This infection, moreover, was not limited to the pathologists on the HSCA's pathology panel. A quick google search of the panel's chief radiology consultant, Dr. G.M. McDonnel, reveals that he served as a Lt. Col. in the U.S. Army Medical Corps throughout the 1950's, studying the effects of radiation on soldiers and civilians on behalf the Surgeon General of the U.S. Army. It reveals further that by June 1960, while still in the Army, he'd become a member of the National Committee on Radiation Protection and Measurements. a committee set up to determine the safety (and danger) of various doses of radiation. It reveals also that in August 1961 a 195-page report on a 1957 project run by McDonnel, Effects of Nuclear Detonations on a Large Biological Specimen (Swine), was published by the U.S. Dept. of Commerce, and that its corporate author was listed as the Walter Reed Institute of Research in Washington D.C. 

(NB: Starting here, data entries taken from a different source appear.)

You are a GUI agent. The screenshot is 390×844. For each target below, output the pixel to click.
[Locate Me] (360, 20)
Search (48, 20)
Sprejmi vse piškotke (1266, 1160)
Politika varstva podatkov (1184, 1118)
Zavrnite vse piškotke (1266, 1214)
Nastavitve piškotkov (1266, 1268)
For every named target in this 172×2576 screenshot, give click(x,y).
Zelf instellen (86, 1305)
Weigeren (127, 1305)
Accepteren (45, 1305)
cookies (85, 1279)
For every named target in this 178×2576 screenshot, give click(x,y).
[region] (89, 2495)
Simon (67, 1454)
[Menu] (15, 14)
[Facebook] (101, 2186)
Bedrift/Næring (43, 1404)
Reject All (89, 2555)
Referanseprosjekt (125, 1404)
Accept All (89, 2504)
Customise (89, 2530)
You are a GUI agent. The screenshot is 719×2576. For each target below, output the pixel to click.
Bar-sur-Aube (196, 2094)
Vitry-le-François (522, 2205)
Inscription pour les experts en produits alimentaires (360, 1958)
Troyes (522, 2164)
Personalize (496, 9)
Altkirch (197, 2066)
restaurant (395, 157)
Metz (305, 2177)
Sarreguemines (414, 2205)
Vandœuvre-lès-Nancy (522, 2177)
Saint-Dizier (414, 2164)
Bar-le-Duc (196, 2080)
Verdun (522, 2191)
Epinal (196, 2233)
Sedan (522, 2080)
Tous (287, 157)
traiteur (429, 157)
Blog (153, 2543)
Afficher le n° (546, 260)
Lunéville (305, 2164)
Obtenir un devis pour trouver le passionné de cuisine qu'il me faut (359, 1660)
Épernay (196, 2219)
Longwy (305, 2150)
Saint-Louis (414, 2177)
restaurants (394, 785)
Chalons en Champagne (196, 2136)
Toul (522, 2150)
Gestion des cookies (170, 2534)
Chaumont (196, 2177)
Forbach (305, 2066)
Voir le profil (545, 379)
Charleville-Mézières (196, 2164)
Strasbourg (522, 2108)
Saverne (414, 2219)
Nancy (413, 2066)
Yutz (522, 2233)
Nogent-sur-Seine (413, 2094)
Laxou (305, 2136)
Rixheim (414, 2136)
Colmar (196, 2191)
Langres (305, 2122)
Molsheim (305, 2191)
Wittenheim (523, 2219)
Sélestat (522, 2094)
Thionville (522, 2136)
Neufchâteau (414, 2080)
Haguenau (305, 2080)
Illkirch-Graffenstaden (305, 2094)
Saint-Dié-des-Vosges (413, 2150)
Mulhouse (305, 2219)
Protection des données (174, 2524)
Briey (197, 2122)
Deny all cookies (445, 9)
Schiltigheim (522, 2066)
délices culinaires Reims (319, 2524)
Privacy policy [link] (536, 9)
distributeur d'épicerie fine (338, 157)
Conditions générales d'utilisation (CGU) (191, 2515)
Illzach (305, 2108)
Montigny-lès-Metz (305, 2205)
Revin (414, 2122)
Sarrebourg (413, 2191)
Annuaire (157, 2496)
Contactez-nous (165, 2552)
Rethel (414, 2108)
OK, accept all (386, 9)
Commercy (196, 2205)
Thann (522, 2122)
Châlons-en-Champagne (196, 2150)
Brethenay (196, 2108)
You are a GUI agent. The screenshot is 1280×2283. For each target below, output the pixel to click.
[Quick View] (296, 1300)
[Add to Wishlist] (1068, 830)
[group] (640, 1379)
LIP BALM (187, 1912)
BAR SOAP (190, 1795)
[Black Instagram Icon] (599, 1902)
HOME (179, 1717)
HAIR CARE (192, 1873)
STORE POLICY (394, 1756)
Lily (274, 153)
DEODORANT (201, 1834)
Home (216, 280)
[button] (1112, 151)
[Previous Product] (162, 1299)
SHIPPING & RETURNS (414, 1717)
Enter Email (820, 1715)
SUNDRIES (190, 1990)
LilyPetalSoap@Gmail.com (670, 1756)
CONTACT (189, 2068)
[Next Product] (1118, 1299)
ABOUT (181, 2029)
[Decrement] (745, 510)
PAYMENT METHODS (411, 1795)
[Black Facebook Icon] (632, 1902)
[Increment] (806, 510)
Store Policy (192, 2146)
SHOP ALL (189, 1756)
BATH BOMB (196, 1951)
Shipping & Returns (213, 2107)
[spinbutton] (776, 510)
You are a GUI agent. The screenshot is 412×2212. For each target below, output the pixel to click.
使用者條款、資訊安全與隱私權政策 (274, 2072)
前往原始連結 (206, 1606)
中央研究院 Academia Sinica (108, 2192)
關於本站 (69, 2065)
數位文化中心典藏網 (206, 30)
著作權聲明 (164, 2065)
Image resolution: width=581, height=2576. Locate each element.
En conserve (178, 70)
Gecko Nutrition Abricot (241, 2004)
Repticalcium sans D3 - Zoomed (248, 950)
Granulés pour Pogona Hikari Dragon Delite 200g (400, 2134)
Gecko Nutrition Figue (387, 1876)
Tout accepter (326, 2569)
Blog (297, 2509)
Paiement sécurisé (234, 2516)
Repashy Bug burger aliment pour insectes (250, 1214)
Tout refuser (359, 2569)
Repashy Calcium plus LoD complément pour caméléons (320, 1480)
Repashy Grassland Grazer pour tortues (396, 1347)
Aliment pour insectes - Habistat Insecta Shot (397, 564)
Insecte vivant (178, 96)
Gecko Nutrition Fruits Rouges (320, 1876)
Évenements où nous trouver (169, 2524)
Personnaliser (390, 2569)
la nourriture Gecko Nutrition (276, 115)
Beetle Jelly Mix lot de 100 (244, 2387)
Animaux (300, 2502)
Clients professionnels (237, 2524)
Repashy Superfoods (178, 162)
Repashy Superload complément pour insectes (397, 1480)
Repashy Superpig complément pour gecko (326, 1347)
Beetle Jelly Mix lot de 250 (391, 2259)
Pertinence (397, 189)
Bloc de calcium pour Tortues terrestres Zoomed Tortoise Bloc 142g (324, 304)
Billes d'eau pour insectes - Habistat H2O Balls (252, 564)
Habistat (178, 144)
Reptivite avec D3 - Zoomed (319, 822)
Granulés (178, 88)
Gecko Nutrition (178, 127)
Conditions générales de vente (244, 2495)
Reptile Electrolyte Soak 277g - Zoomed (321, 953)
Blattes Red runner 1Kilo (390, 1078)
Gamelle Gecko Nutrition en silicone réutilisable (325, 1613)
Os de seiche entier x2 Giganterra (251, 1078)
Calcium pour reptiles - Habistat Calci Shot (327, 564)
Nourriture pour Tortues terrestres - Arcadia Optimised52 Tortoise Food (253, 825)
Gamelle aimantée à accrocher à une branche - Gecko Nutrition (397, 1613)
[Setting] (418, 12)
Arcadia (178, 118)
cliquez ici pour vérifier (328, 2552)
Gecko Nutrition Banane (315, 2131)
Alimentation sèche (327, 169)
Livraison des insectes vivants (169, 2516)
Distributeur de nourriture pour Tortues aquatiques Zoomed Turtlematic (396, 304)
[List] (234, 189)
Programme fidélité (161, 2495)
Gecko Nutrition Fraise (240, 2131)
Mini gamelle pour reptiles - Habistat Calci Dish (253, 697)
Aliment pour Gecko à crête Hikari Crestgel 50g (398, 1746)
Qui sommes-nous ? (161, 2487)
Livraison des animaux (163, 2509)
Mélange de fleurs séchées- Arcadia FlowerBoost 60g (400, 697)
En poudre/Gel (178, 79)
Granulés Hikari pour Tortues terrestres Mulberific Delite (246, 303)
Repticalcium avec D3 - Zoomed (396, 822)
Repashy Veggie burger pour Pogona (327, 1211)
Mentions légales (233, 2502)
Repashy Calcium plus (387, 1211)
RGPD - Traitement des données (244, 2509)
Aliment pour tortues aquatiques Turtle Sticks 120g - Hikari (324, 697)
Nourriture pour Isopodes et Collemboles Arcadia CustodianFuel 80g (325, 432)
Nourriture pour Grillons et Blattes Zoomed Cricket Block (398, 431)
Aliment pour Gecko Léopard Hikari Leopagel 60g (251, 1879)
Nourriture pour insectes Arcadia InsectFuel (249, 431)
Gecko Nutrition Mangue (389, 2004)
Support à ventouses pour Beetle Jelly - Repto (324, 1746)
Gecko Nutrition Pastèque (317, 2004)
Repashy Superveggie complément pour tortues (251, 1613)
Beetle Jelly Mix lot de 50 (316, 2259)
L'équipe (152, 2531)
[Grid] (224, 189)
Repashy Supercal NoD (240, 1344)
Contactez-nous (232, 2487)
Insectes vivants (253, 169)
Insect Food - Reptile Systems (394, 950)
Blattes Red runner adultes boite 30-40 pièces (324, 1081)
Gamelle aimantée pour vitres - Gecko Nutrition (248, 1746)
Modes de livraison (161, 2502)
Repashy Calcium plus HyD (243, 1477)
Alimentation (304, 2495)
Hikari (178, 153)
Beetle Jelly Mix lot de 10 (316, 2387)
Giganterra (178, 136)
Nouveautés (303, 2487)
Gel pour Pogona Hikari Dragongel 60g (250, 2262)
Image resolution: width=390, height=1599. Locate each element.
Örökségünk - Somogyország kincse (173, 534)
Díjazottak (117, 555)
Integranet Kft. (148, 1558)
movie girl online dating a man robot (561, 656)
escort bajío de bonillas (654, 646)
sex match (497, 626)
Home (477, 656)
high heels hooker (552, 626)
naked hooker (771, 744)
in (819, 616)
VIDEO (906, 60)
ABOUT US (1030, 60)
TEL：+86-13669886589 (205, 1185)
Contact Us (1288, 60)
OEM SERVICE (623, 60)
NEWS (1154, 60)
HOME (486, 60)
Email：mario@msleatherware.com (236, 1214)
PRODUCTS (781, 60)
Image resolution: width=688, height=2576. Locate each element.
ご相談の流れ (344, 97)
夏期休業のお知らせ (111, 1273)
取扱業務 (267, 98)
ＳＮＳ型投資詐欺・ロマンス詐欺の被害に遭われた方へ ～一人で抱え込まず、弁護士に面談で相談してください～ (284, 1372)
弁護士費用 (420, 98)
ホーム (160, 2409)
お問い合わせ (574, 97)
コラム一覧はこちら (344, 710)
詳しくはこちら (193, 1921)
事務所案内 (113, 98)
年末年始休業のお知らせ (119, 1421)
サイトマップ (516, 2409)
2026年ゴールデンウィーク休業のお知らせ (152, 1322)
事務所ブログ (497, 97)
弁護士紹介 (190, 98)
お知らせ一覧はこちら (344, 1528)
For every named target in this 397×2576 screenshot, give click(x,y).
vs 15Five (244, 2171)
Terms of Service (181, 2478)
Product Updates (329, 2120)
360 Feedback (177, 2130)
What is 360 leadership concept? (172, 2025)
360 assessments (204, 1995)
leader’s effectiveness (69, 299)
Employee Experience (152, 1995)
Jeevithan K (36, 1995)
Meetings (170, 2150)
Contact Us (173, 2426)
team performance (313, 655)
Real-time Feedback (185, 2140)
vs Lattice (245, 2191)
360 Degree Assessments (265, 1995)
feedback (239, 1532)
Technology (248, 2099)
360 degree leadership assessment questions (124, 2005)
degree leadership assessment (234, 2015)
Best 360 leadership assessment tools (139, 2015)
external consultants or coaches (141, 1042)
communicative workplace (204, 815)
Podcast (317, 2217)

Now this would be bad enough. McDonnel did not testify before the HSCA, so his background, outside his being a radiologist working at Good Samaritan Hospital in Los Angeles, went largely unexplored. Few, if any, people studying the Kennedy assassination medical evidence realized he'd been aresearcher for the U.S. Army, who'd worked out of Washington, D.C. 

But it's even worse than that. A 9-28-61 UPI article (found in the Lakeland Ledger) reveals that McDonnel was by that time teaching at the University of California, Los Angeles. This article did more than reveal McDonnell's latest position, however. It revealed that McDonnel had just spoken at the 62nd meeting of the American Roentgen Ray Society, and had been part of a three member panel pushing that the "dangers to mankind because of atomic tests are 'highly exaggerated.'" This article reported further that Dr. "McDonnell said recent measurements have gone to 500 but they would have to go to 'several million' before there would be real concern. He said x-ray workers have been exposed to many times the present readings without ill effects...Dr. McDonnel said some people in India have lived for generations literally on top of a radium bed. 'I don't think they will be harmed at all until someone comes along and tells them they are in real danger,' he added." 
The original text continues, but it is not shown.